O que não adquiriram, ou adquiriram diferente, os que pela tenra idade ainda estavam em maturação????

E os bébés Covid???

Ao ver o artigo da capa, o Poder do tacto de Cynthia Gorney, a primeira sensação que temos como bébés!!!!

(um dos sentidos que partilhamos com todos os outros animais)…. Veio tudo em catadupa, as aulas, os livros, as imagens e a paixão que então sentia por todas elas!

No Pós guerra ( 2ª guerra Mundial foram feitas várias experiências com crias humanas e não humanas,( hoje impossíveis de fazer dada a crueldade das mesmas!) que começaram com as experiências de Harlow hoje também postas em causa pelas conclusões “ abusivas que inferem para a espécie humana” mas que mostram a importância do contacto das crias de macacos reshus ( como se vê na figura abaixo, a cria entre duas “mães” artificiais e  apesar de só obter alimento da “mãe de arame”, é no entanto na de pelo que se agarra para se alimentar, mostrando a necessidade de conforto através do toque,  necessidade essencial no momento da alimentação…

 

 

 

René Spitz, autor que realizou um dos primeiros estudos sobre depressão infantil , em crianças que no pós guerra ficaram sem os seus pais….

 

Verificou que para as crianças, a privação das relações objetais no primeiro ano de vida era um fator prejudicial que poderia levar a sérios distúrbios emocionais (SPITZ, 1993).

 

As suas pesquisas foram registadas através de observações longitudinais de bebês com uso de vídeos, que contribuíram diretamente para a compreensão dos sintomas que ao longo do tempo foram observados e que denominou como anos mais tarde enfatiza a importância do afeto na relação entre mãe/cuidador e bebé, reconhecendo a relevância desse afeto durante a infância e que a partir do qual a consciência do bebé se desenvolve.

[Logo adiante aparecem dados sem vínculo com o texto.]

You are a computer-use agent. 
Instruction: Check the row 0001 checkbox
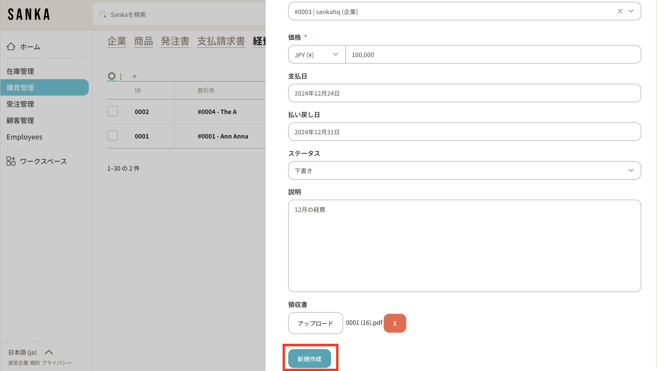(x=112, y=136)
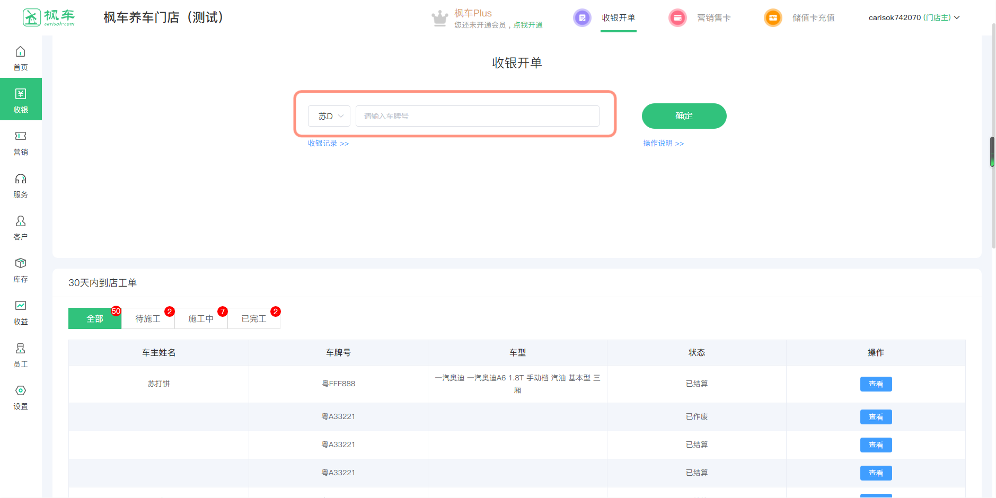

Estes bebés encontravam-se em instituições, onde, apesar de terem todas as necessidades de alimento, agasalho e higiene atendidas, ficavam privadas de amor, dado o grande número de crianças que ali se encontravam. Spitz observou que elas apresentavam inicialmente um período de choro, seguido de um estado de retraimento e indiferença, acompanhado de uma regressão no desenvolvimento e inúmeros sintomas somáticos.

 

Este estado foi denominado depressão anaclítica, expressão que significa depressão por perda de apoio. Quando a mãe aparecia antes do 5º mês de separação, a criança melhorava rapidamente. Caso contrário, o agravamento da depressão anaclítica podia levar ao marasmo, que se caracterizava por um aprofundamento do atraso motor, total falta de resposta a qualquer apelo, movimentos de dedos similares aos dos doentes catatônicos ou descerebrados.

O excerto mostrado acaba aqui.